→ EXERCISE MATERIALS
● ● ●

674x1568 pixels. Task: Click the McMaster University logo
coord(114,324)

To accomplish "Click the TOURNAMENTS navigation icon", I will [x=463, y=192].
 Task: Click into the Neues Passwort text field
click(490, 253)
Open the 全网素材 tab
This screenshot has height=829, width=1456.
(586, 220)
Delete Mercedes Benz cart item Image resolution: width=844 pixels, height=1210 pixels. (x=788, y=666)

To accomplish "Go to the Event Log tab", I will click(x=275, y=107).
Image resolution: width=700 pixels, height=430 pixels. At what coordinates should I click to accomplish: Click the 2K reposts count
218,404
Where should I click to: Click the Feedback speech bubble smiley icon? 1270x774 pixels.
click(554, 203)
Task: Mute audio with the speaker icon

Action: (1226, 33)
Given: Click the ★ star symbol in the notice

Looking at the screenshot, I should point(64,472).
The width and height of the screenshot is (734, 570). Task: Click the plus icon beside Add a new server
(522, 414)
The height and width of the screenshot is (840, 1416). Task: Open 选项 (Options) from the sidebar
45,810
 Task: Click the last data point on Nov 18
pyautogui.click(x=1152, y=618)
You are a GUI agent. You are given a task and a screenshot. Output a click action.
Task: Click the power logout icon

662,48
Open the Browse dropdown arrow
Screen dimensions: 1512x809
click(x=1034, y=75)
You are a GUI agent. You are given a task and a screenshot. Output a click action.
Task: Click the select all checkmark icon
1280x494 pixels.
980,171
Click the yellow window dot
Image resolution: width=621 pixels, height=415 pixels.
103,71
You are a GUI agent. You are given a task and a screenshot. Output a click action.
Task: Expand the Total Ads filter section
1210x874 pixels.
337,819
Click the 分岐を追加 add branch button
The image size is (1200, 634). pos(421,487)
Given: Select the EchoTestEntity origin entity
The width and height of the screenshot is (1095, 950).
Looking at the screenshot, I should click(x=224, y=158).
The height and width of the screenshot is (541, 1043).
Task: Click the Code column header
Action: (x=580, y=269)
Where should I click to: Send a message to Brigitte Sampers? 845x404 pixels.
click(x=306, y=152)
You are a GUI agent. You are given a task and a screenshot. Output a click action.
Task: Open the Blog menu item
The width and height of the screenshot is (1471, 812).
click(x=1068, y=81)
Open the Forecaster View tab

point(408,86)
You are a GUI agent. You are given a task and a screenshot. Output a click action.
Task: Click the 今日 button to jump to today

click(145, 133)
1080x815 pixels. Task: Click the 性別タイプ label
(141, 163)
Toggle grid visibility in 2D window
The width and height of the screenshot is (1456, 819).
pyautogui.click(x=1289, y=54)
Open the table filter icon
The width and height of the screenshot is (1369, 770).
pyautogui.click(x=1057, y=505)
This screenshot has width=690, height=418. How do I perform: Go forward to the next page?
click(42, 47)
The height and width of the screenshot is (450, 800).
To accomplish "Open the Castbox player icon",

● ● ●

→ GIVEN TASK
Lay out every line of the data above as a numbered list, leaving out the blank lines.

→ RESPONSE TO THE EXERCISE
1. 674x1568 pixels. Task: Click the McMaster University logo
2. coord(114,324)
3. To accomplish "Click the TOURNAMENTS navigation icon", I will [x=463, y=192].
4.  Task: Click into the Neues Passwort text field
5. click(490, 253)
6. Open the 全网素材 tab
7. This screenshot has height=829, width=1456.
8. (586, 220)
9. Delete Mercedes Benz cart item Image resolution: width=844 pixels, height=1210 pixels. (x=788, y=666)
10. To accomplish "Go to the Event Log tab", I will click(x=275, y=107).
11. Image resolution: width=700 pixels, height=430 pixels. At what coordinates should I click to accomplish: Click the 2K reposts count
12. 218,404
13. Where should I click to: Click the Feedback speech bubble smiley icon? 1270x774 pixels.
14. click(554, 203)
15. Task: Mute audio with the speaker icon
16. Action: (1226, 33)
17. Given: Click the ★ star symbol in the notice
18. Looking at the screenshot, I should point(64,472).
19. The width and height of the screenshot is (734, 570). Task: Click the plus icon beside Add a new server
20. (522, 414)
21. The height and width of the screenshot is (840, 1416). Task: Open 选项 (Options) from the sidebar
22. 45,810
23.  Task: Click the last data point on Nov 18
24. pyautogui.click(x=1152, y=618)
25. You are a GUI agent. You are given a task and a screenshot. Output a click action.
26. Task: Click the power logout icon
27. 662,48
28. Open the Browse dropdown arrow
29. Screen dimensions: 1512x809
30. click(x=1034, y=75)
31. You are a GUI agent. You are given a task and a screenshot. Output a click action.
32. Task: Click the select all checkmark icon
33. 1280x494 pixels.
34. 980,171
35. Click the yellow window dot
36. Image resolution: width=621 pixels, height=415 pixels.
37. 103,71
38. You are a GUI agent. You are given a task and a screenshot. Output a click action.
39. Task: Expand the Total Ads filter section
40. 1210x874 pixels.
41. 337,819
42. Click the 分岐を追加 add branch button
43. The image size is (1200, 634). pos(421,487)
44. Given: Select the EchoTestEntity origin entity
45. The width and height of the screenshot is (1095, 950).
46. Looking at the screenshot, I should click(x=224, y=158).
47. The height and width of the screenshot is (541, 1043).
48. Task: Click the Code column header
49. Action: (x=580, y=269)
50. Where should I click to: Send a message to Brigitte Sampers? 845x404 pixels.
51. click(x=306, y=152)
52. You are a GUI agent. You are given a task and a screenshot. Output a click action.
53. Task: Open the Blog menu item
54. The width and height of the screenshot is (1471, 812).
55. click(x=1068, y=81)
56. Open the Forecaster View tab
57. point(408,86)
58. You are a GUI agent. You are given a task and a screenshot. Output a click action.
59. Task: Click the 今日 button to jump to today
60. click(145, 133)
61. 1080x815 pixels. Task: Click the 性別タイプ label
62. (141, 163)
63. Toggle grid visibility in 2D window
64. The width and height of the screenshot is (1456, 819).
65. pyautogui.click(x=1289, y=54)
66. Open the table filter icon
67. The width and height of the screenshot is (1369, 770).
68. pyautogui.click(x=1057, y=505)
69. This screenshot has width=690, height=418. How do I perform: Go forward to the next page?
70. click(42, 47)
71. The height and width of the screenshot is (450, 800).
72. To accomplish "Open the Castbox player icon",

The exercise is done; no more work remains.